**To-do item:** Please copy the forum thread about teak decks in full, word for word.

**Document segment:**
I have teak decks on my Little Harbor 38. I have a passion for teak decks and they are great when the decks are wet. However, for many folks they are not the way to go on a used boat. My decks leaked and would have ruined what was a beautiful interior. I pulled up my decks (worst part of the job by far) re-cored the decks and then re-decked with new teak. Project cost was about $5000 doing this myself vs. roughly $60,000 at Little Harbor. I took a piece of pvc tubing and placed it over every screw coming up from below and filled with West Sys. epoxy to prevent leaks if the core ever leaked again. The core was filled with small sections using end grain balsa and marine grade plywood. The theory here again was that if one section leaked, the West System would "compartmentalize" the leak and prevent it from spreading to the whole deck. Top skin was laid down again with West System episize glass + two layers 12 oz 90/90 cloth plus one layer Kevlar to build back in stiffness. The decks we're bedded down with Teak Decking Systems fairing and fitting epoxy. West System is not recommended for bedding teak. Anyway, the whole project turned out beautifully and we have no leaks seven years out from project completion. So to sum it up, if you want to sail and not worry about the decks - avoid the teak. If you have a passion for teak and are willing to face what could be a big project (or have lots of money to pay someone else to put down new decks) then maybe teak is for you.



















Good luck.

Rob Proctor, CEO
Marine.com / Sailnet


----------



## sailingdog (Mar 19, 2006)

One word of warning...Fiberglass is rarely a good material for screws. The laminate does not tolerate screws well, and the screws break the glass fibers, which ARE QUITE BRITTLE, and weaken the laminate. I have yet to see any form of fiberglass, where the screws weren't relatively weak compared to wood, aluminum, steel, epoxy...

**Provided data:**
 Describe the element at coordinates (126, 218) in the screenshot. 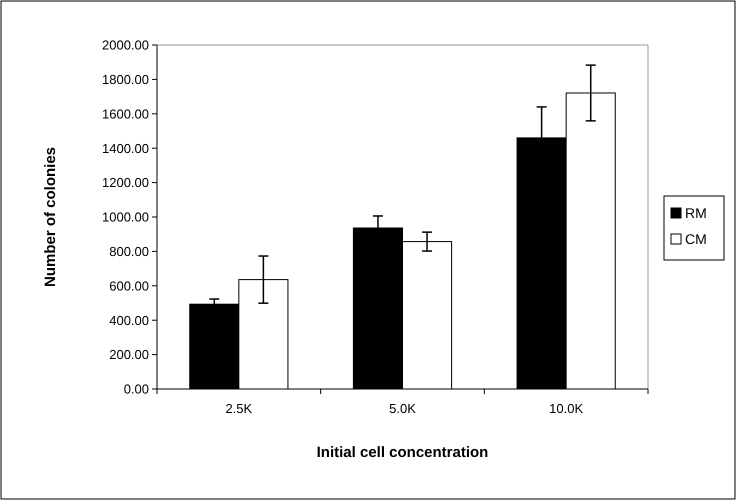

I see `y-tick-label: 1000.00` at that location.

**Answer to the exercise:**
I have teak decks on my Little Harbor 38. I have a passion for teak decks and they are great when the decks are wet. However, for many folks they are not the way to go on a used boat. My decks leaked and would have ruined what was a beautiful interior. I pulled up my decks (worst part of the job by far) re-cored the decks and then re-decked with new teak. Project cost was about $5000 doing this myself vs. roughly $60,000 at Little Harbor. I took a piece of pvc tubing and placed it over every screw coming up from below and filled with West Sys. epoxy to prevent leaks if the core ever leaked again. The core was filled with small sections using end grain balsa and marine grade plywood. The theory here again was that if one section leaked, the West System would "compartmentalize" the leak and prevent it from spreading to the whole deck. Top skin was laid down again with West System episize glass + two layers 12 oz 90/90 cloth plus one layer Kevlar to build back in stiffness. The decks we're bedded down with Teak Decking Systems fairing and fitting epoxy. West System is not recommended for bedding teak. Anyway, the whole project turned out beautifully and we have no leaks seven years out from project completion. So to sum it up, if you want to sail and not worry about the decks - avoid the teak. If you have a passion for teak and are willing to face what could be a big project (or have lots of money to pay someone else to put down new decks) then maybe teak is for you.



















Good luck.

Rob Proctor, CEO
Marine.com / Sailnet


----------



## sailingdog (Mar 19, 2006)

One word of warning...Fiberglass is rarely a good material for screws. The laminate does not tolerate screws well, and the screws break the glass fibers, which ARE QUITE BRITTLE, and weaken the laminate. I have yet to see any form of fiberglass, where the screws weren't relatively weak compared to wood, aluminum, steel, epoxy...